Il tema della tensione tra reazione dei lettori e reazione dei presunti destinatari interni è sviluppato nel contributo di Tsitsiou-Chelidoni, la quale, a proposito del discorso di Vercingetorige nel VII libro del De bello Gallico, osserva che proprio da questa tensione si genera un'ironia significativa sul piano ideologico (137; 143; 151).

Il rapporto con il contesto della narrazione e l'impatto dei discorsi sui lettori sono oggetto del contributo di Wiater dedicato a Polibio. Secondo Wiater, i discorsi invitano il lettore a distinguere tra un positioning pragmatico e uno retorico e tra le due corrispondenti concezioni del πρέπoν. Se questa interpretazione è ampiamente condivisibile, qualche perplessità sorge a proposito dell'inquadramento della storia all'interno della controversia tra retorica e filosofia sull'educazione all'esercizio del potere.

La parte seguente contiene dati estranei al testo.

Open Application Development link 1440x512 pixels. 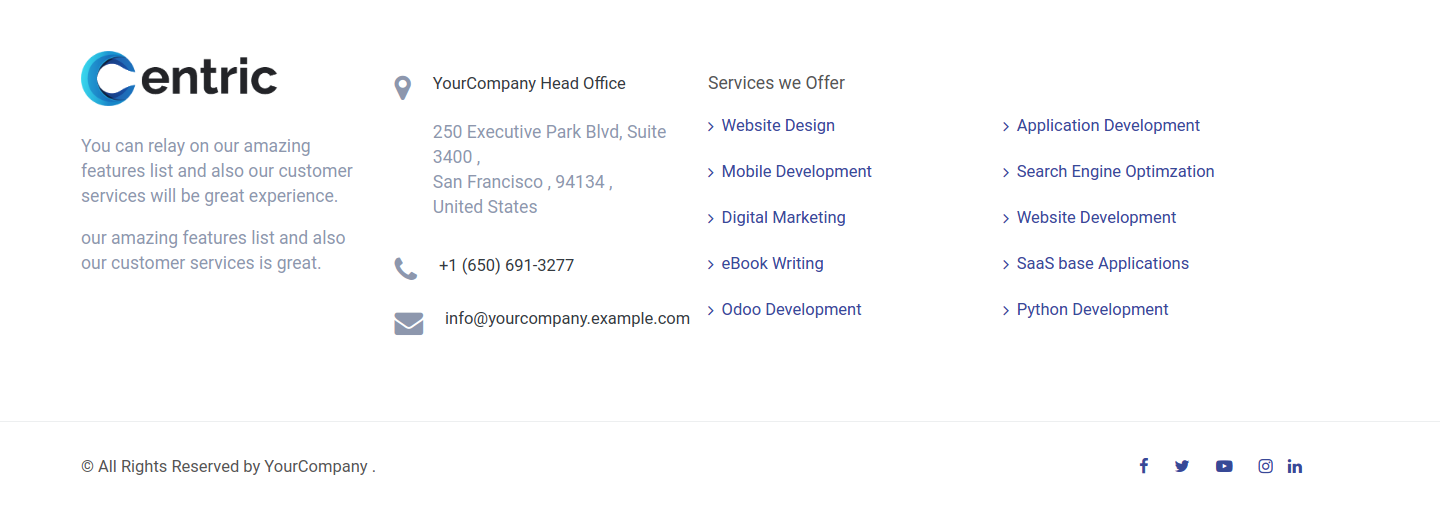tap(1108, 126)
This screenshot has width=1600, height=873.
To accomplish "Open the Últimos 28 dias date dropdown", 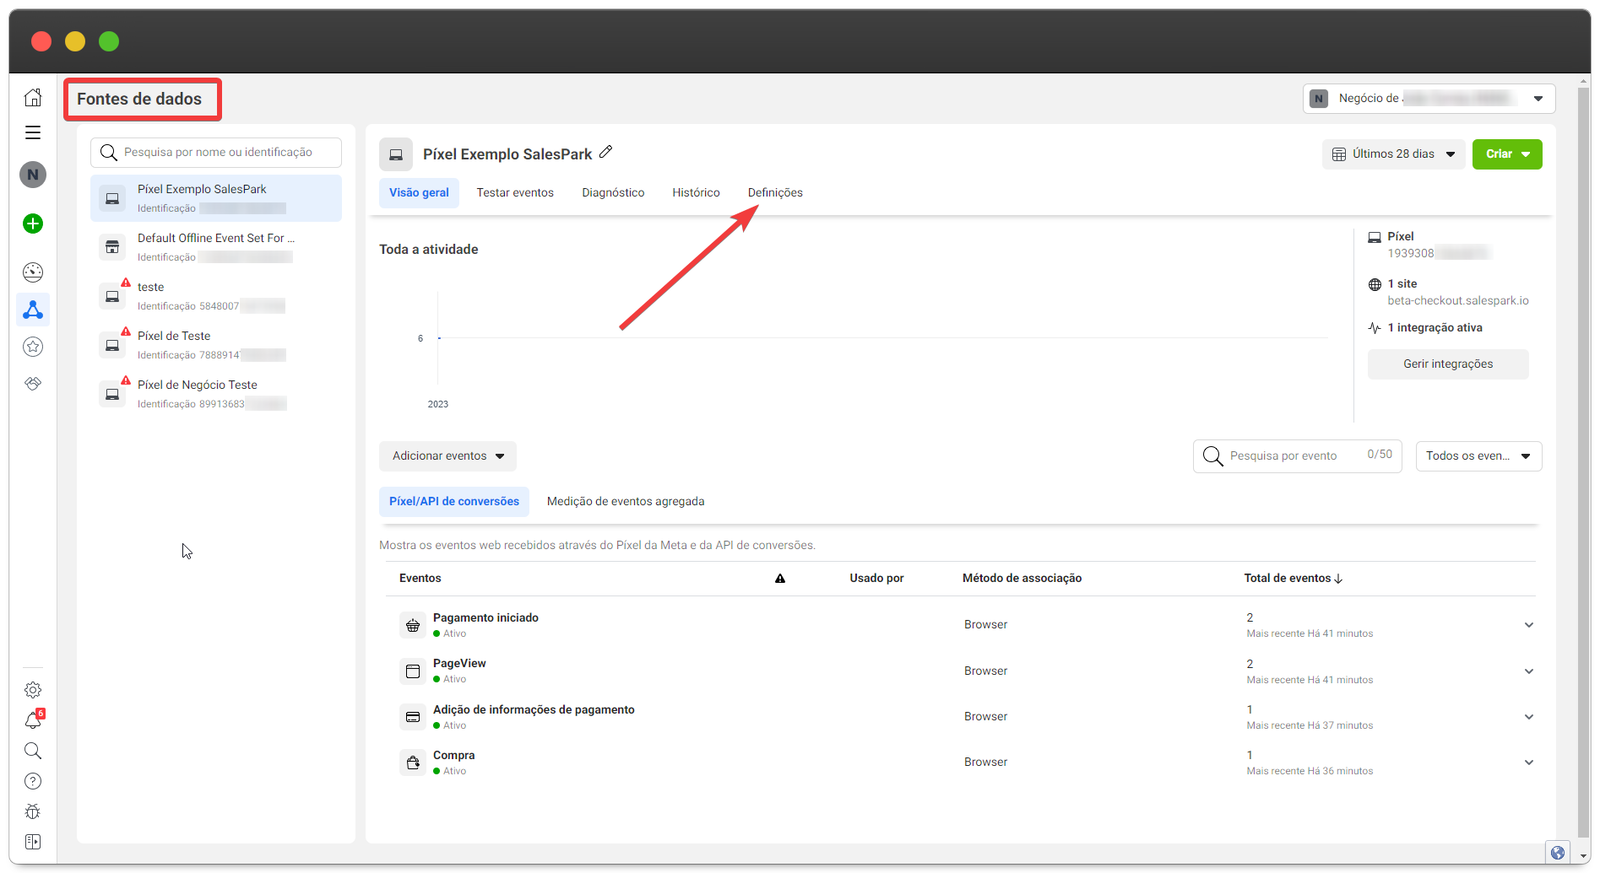I will [1393, 154].
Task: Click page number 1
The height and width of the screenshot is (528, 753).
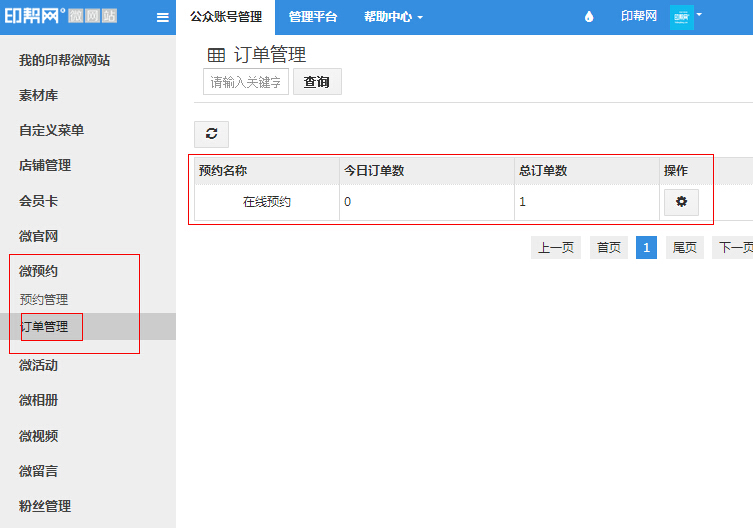Action: (646, 248)
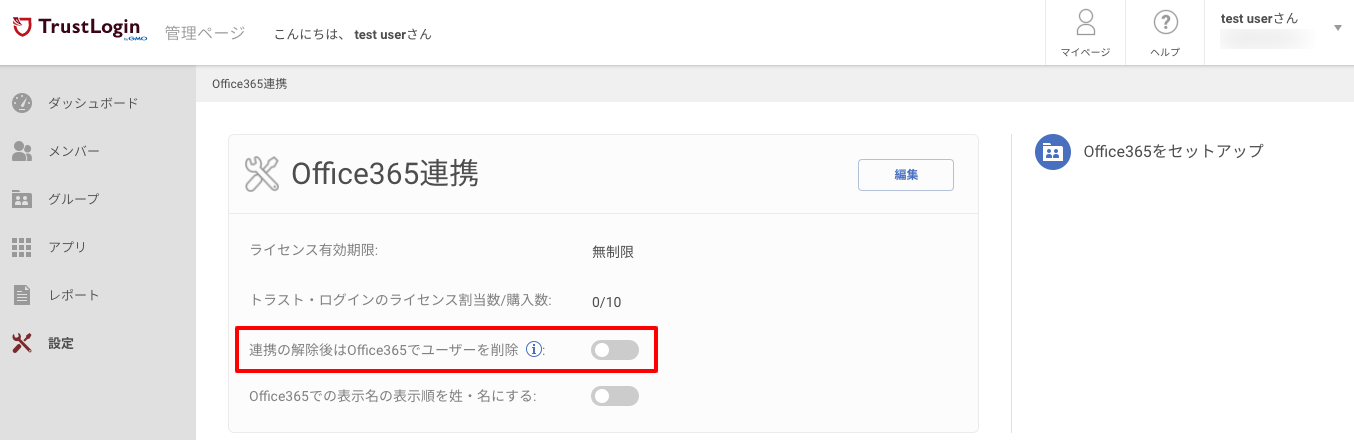Click the Office365をセットアップ blue folder icon
The height and width of the screenshot is (440, 1354).
(1053, 152)
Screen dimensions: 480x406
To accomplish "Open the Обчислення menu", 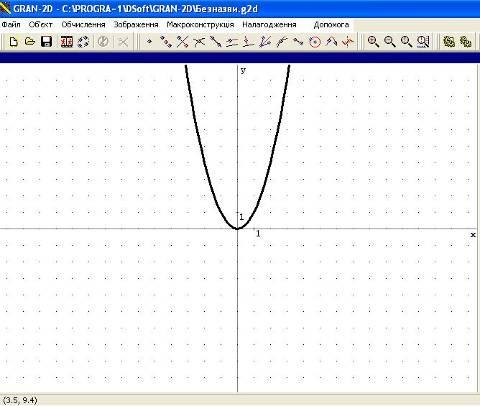I will coord(83,25).
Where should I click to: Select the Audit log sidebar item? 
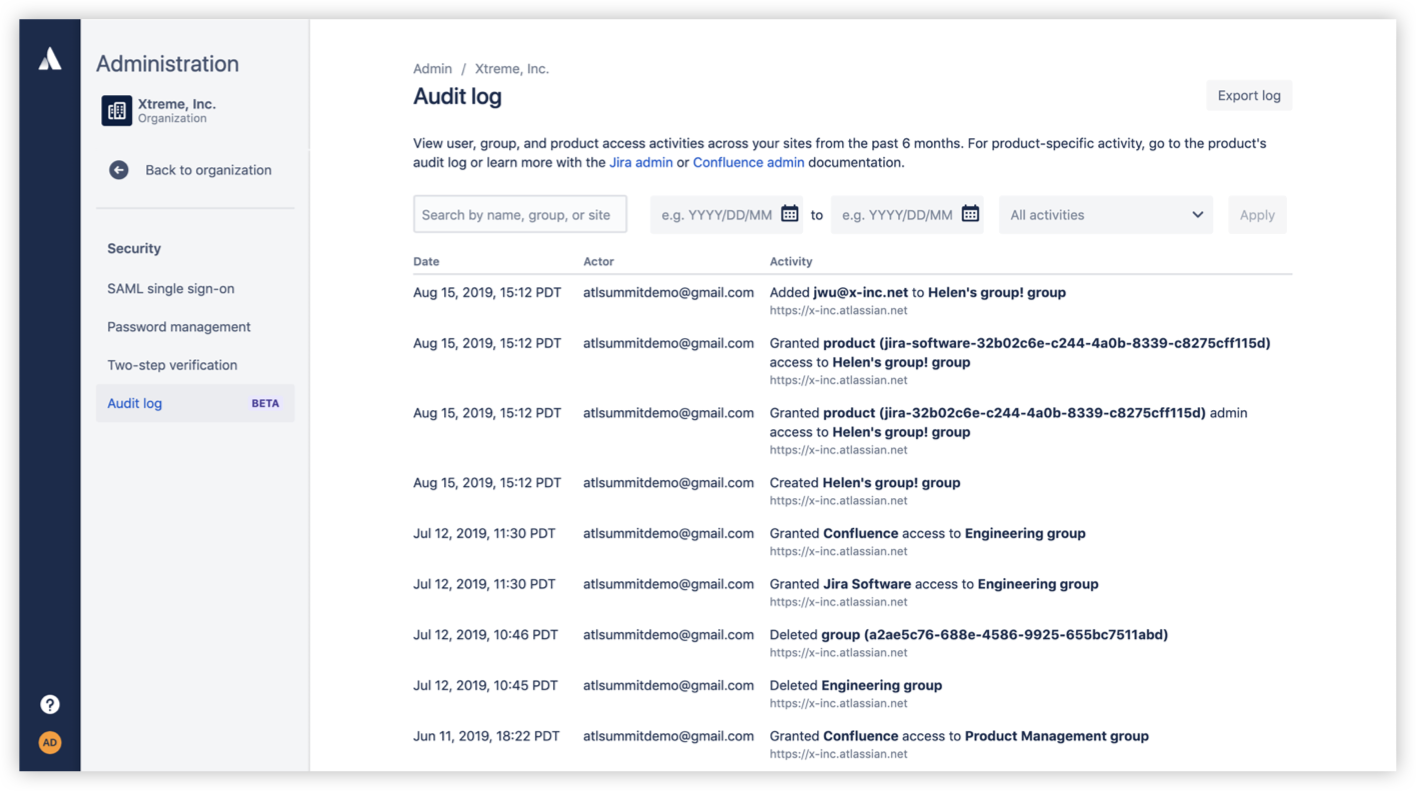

Si tratta di un dibattito sviluppatosi ben prima di Polibio, tra V e IV secolo a.C. (96-98), nel quale è intervenuto Tucidide valorizzando la storia come strumento di educazione politica.

I due aspetti, rapporto con il contesto e impatto sui lettori, sono valorizzati anche nel contributo di Pausch sui discorsi di Livio, che evidenzia i meccanismi di ricapitolazione e di anticipazione e anche la sollecitazione rivolta al lettore e alla sua competenza storica (199). In particolare il lettore è spinto a confrontare la propria reazione a un discorso con quella dei destinatari interni (188).

Tra le altre questioni affrontate segnalo: le differenze di trattamento e di funzione dei discorsi nei vari storici, che emergono dall'analisi; le differenze tra discorsi in oratio recta e discorsi in oratio obliqua (Pausch: 7; Scardino: 19; Tsitsiou-Chelidoni: 136); l'incidenza delle modalità di pubblicazione (pubbliche recitazioni, lettura in piccoli gruppi, lettura individuale) sulle scelte degli storici e sulla ricezione delle loro opere (Leidl: 249 s.).

In conclusione, il volume è ricco di analisi accurate e in grado di stimolare ulteriori ricerche.

L'analisi delle funzioni mi sembra particolarmente feconda, soprattutto nella prospettiva dell'esemplarità, su cui insistono i due contributi conclusivi di Leidl e di Marincola. La dinamica analogica, per cui il lettore è portato a confrontare i fatti narrati con la propria esperienza (Leidl: 248), avvicina la storiografia ad altri generi letterari, nei quali si possono riscontrare fenomeni comparabili. Mi riferisco in particolare alla tragedia, nella quale gli exempla creano una rete di riferimenti con la vicenda portata sulla scena e, attraverso la risposta del pubblico interno (coro, personaggi), rispecchiano l'impatto della tragedia sul pubblico presente nel teatro. Poiché i discorsi svolgono una pluralità di funzioni, l'indagine può portare a stabilire, caso per caso, una gerarchia delle funzioni, analogamente a quanto avviene applicando alla letteratura la teoria della comunicazione di Roman Jakobson.